This week marks the one-year anniversary of the brutal killing of Saudi journalist Jamal Khashoggi in the Saudi consulate in Istanbul. It's worth looking back to survey the fallout for Saudi Arabia and the world.

Why it matters:

As journalists face increasing danger worldwide in a polarized political climate—fueled by a fractured media landscape where everyone is able to cocoon themselves within their preferred viewpoints and vilify all others—the Khashoggi killing stands out as the most brazen contemporary attempt to silence a prominent government critic and to blunt further dissent. It's also a criminal act that came complete with Turkish intelligence recordings, leading the US intelligence community to determine that Saudi Crown Prince Mohammed bin Salman (MbS) ordered the murder.

But despite the evidence, the Saudis are back in good international standing, and it didn't even take that long. At last year's Future Investment Initiative conference (informally dubbed “Davos in the Desert,” much to the World Economic Forum's chagrin) that took place less than a month after the killing, many international CEOs opted not to show up out of PR concerns but still sent their number 2's, and business has continued as usual. While there were some awkward moments at the first G20 summit in Buenos Aires following the murder, by the time of this year's G20 in Osaka, MbS had been welcomed back into the fold. For supporters of press freedom and human rights, that's equal parts disturbing and disheartening. For most, it's the world we live in.

What happens next:

While Saudi Arabia's government relationships and business interests have remained largely intact over the last year, the country's reputation—and the reputation of MbS, once vaunted as a new kind of Middle East leader—has taken a hit, and has led to criticism from US lawmakers from both sides of the aisle. That helps explain why MbS recently told 60 Minutes, when asked point-blank if he ordered the killing of his most high-profile critic: “Absolutely not. This was a heinous crime. But I take full responsibility as a leader in Saudi Arabia, especially since it was committed by individuals working for the Saudi government.”
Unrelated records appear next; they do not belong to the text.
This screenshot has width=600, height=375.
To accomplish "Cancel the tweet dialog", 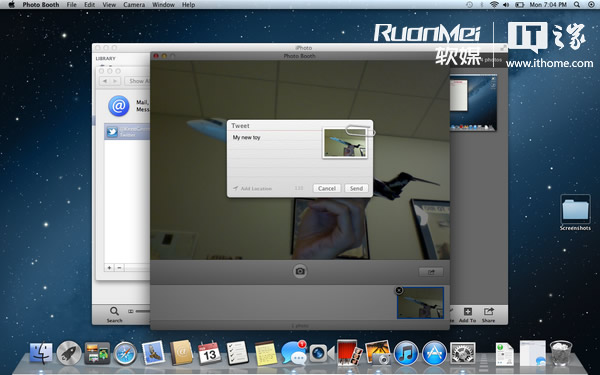I will pyautogui.click(x=327, y=188).

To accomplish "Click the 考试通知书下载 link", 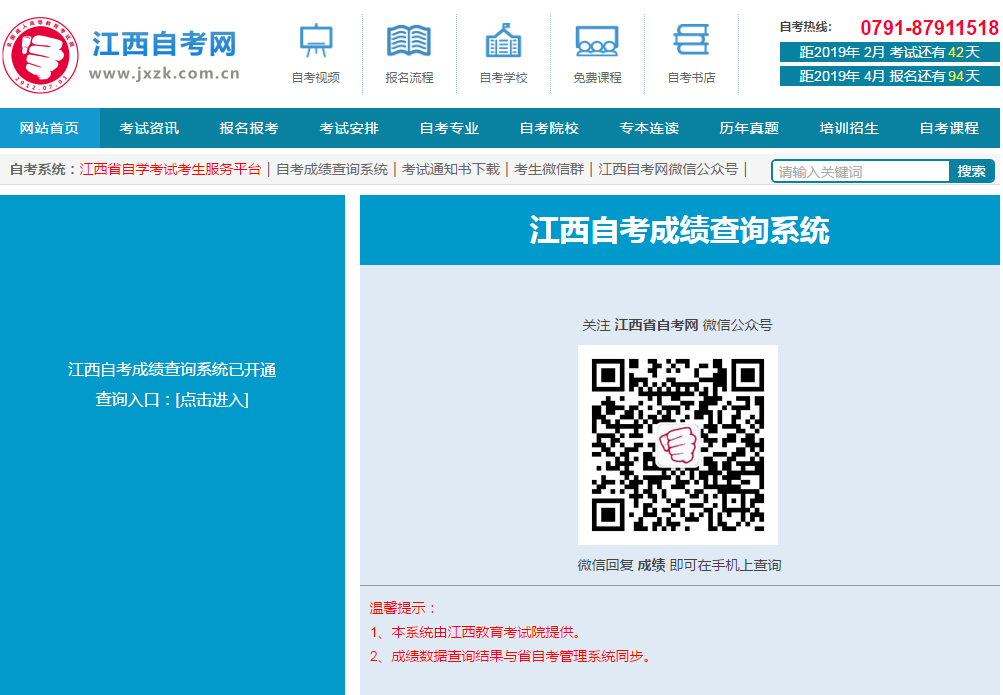I will [x=451, y=170].
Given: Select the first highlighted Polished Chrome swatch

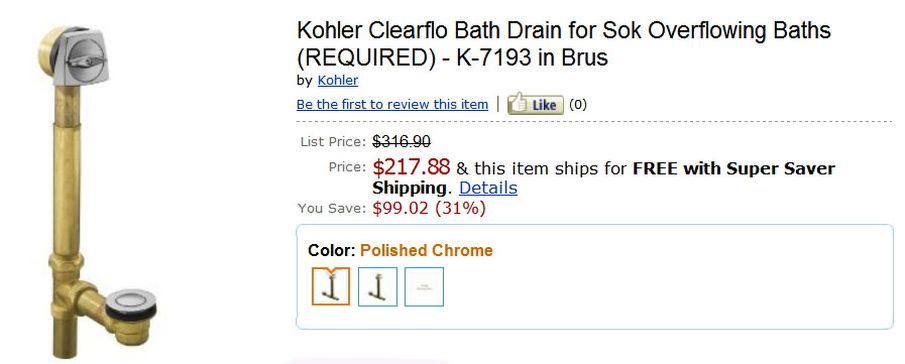Looking at the screenshot, I should coord(331,286).
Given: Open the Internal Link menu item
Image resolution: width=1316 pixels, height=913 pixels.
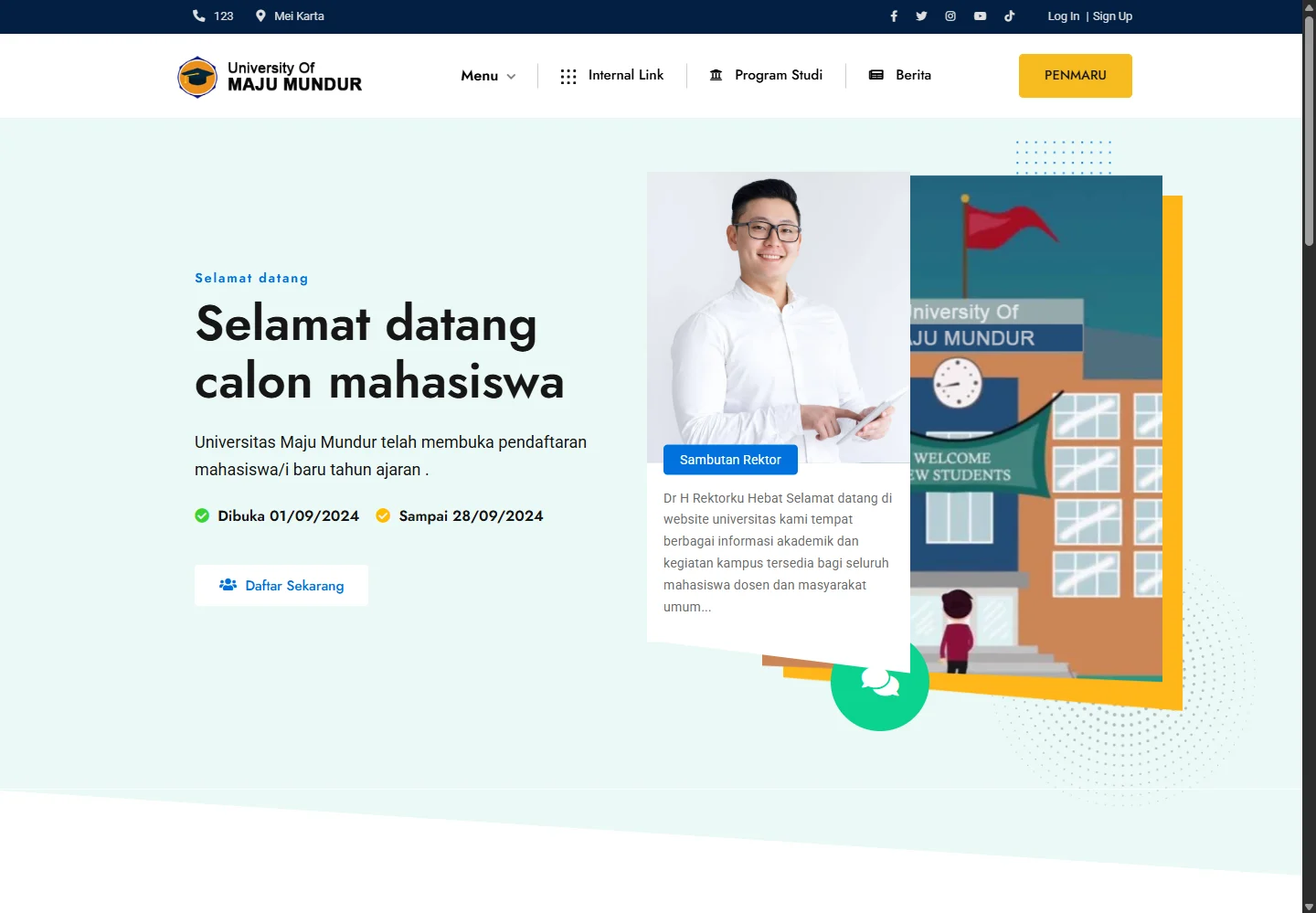Looking at the screenshot, I should coord(612,75).
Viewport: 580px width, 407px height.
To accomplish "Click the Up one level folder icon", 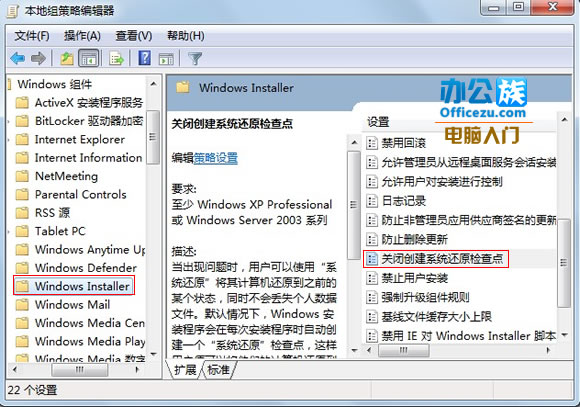I will coord(67,58).
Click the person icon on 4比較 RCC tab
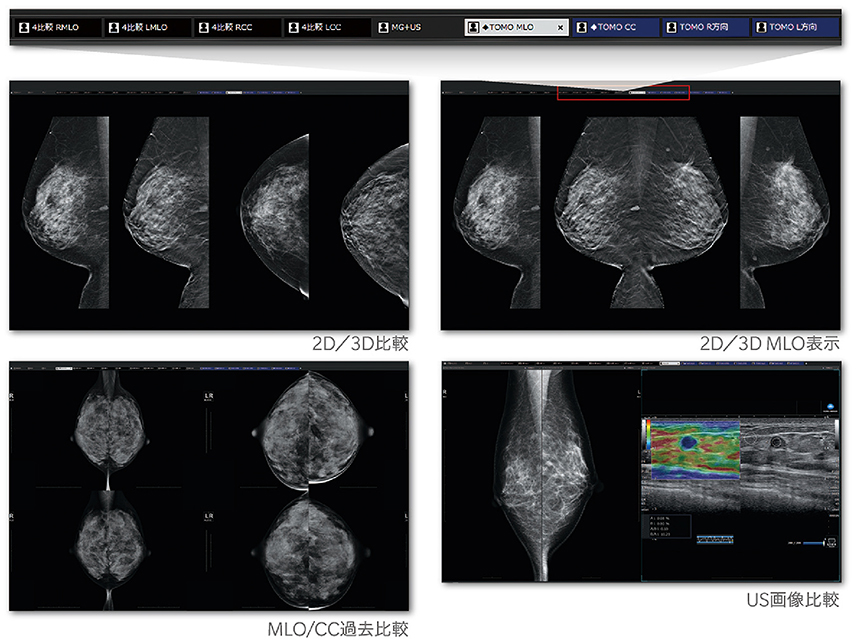 pyautogui.click(x=205, y=27)
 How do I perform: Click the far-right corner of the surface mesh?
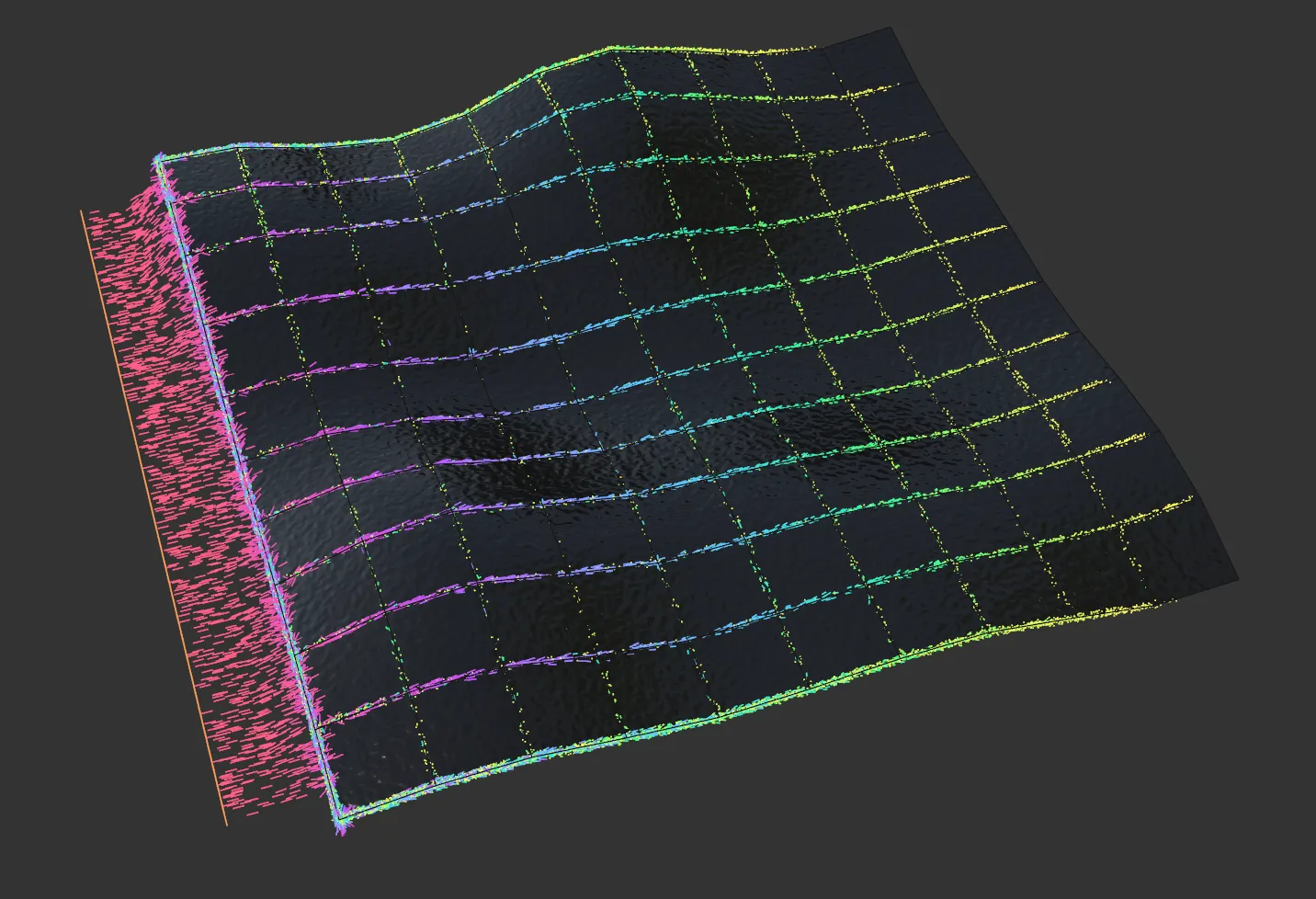coord(1237,581)
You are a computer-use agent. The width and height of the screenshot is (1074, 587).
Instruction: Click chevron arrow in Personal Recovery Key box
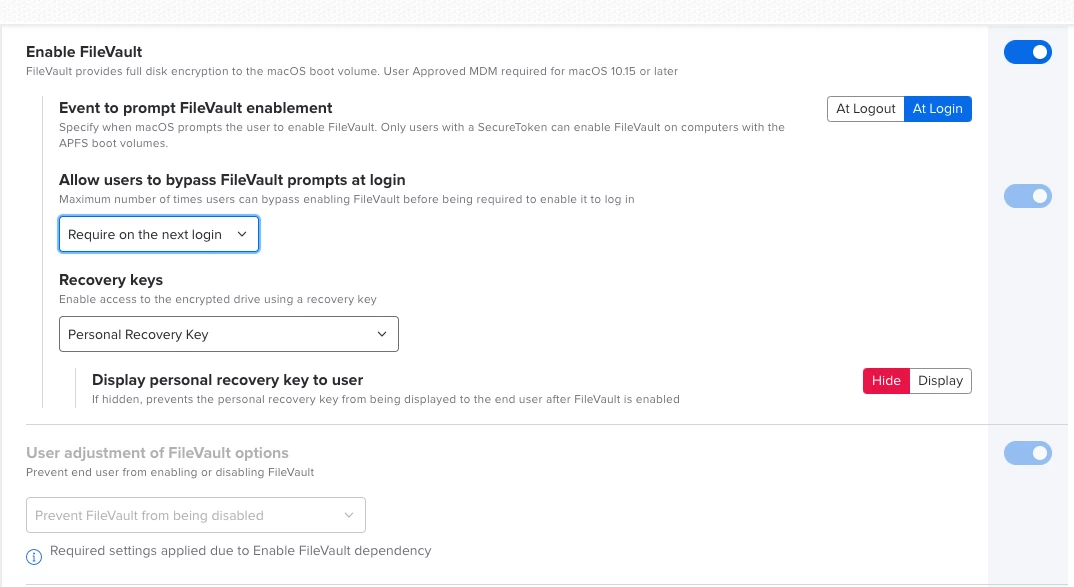tap(382, 334)
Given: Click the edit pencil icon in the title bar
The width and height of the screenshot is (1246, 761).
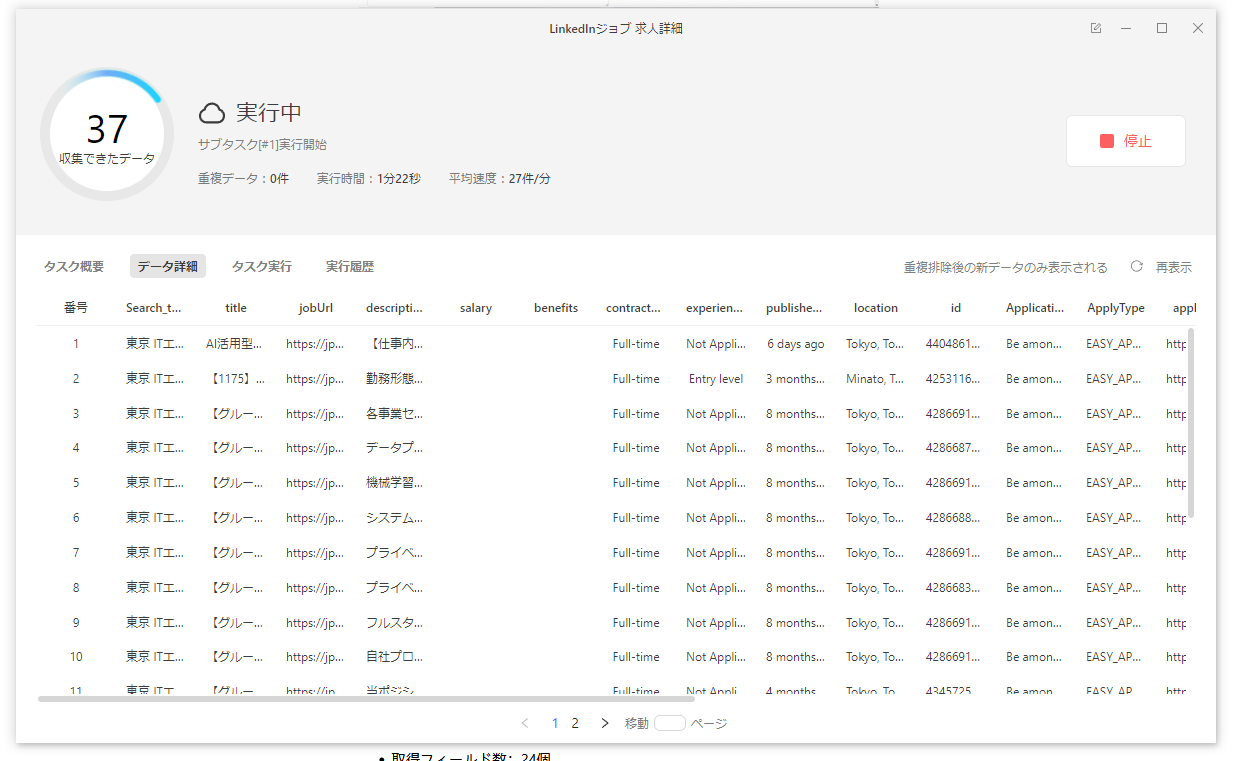Looking at the screenshot, I should [x=1095, y=28].
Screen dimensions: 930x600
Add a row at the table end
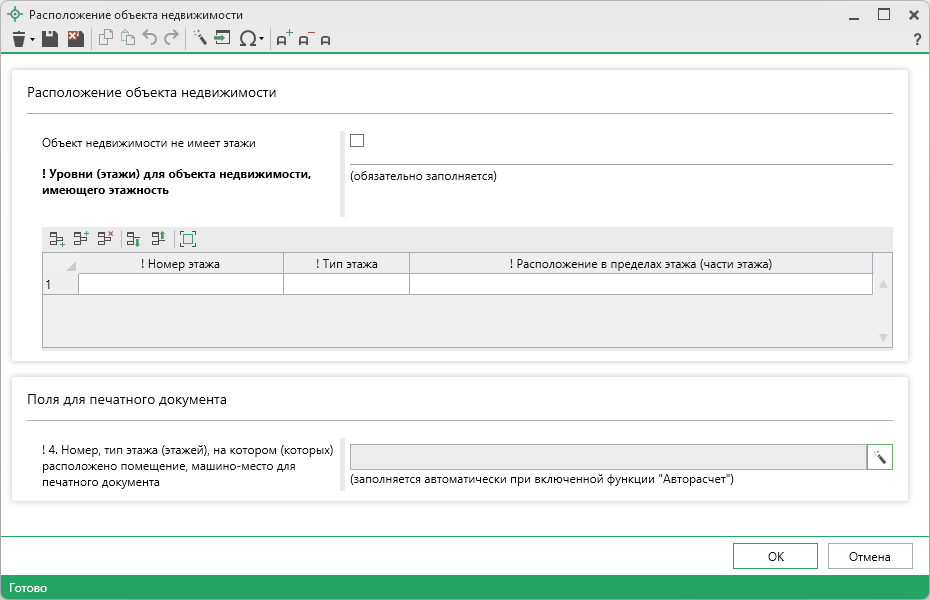point(57,239)
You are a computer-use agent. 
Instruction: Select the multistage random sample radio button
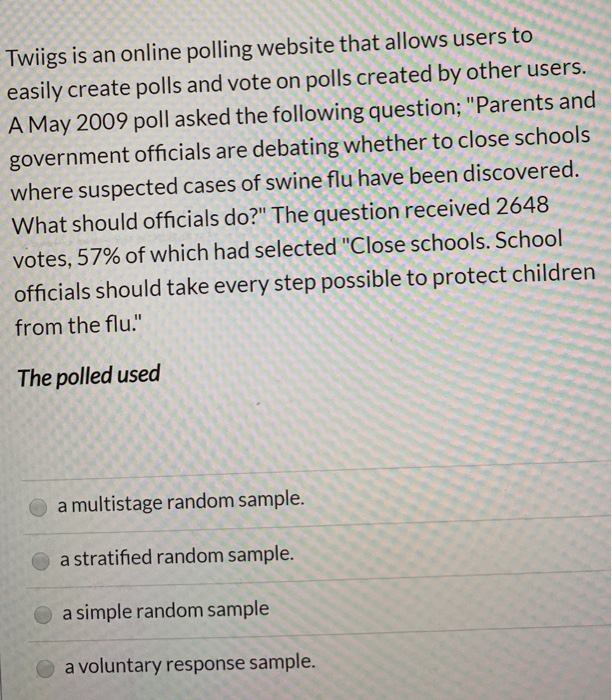(38, 507)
Factoring into this skin-deep mea culpa is that Riyadh is hosting next year's G20 Summit, and the last thing MbS needs is a boycott of the event by any of the world's largest economies (and the foreign investment they can bring) because he failed to show appropriate contrition, especially when it doesn't cost him a thing to do so.

But Saudi Arabia's current problems can't be solved by handwringing alone. Iran is at the top of the list—the decision to strike Saudi oil production facilities has been the most brash move Tehran has made since President Donald Trump walked away from the Iran nuclear deal. And given long-standing hostilities between Iran and Saudi Arabia, Riyadh is on the frontlines of those escalating hostilities, and the muted response from the US to the attack didn't help. Donald Trump, maybe the single greatest friend the Saudis have ever had occupy the Oval Office, is preparing for the political fight of his life as impeachment proceedings kick into high gear. And the Saudi Vision 2030 plan to rewire the economy for the 21st century has failed to take off as hoped, meaning Saudi Arabia remains a petrostate in a world increasingly moving away from fossil fuels. Just this week, Fitch downgraded the country's credit rating. In other words, plenty of problems piling up for the kingdom. Coupled with the passing of time, the Khashoggi murder becomes less and less of an issue, both for Riyadh and the rest of the world.

The key fact to know about it:

24%: Less than a quarter of the countries of the world are deemed to be “good” or “fairly good” environments for journalists to work in according to Reporters Without Borders, down from 26% in 2018. For reference, Saudi Arabia clocks in at 172nd (out of 180) on this year's list after having fallen three spots.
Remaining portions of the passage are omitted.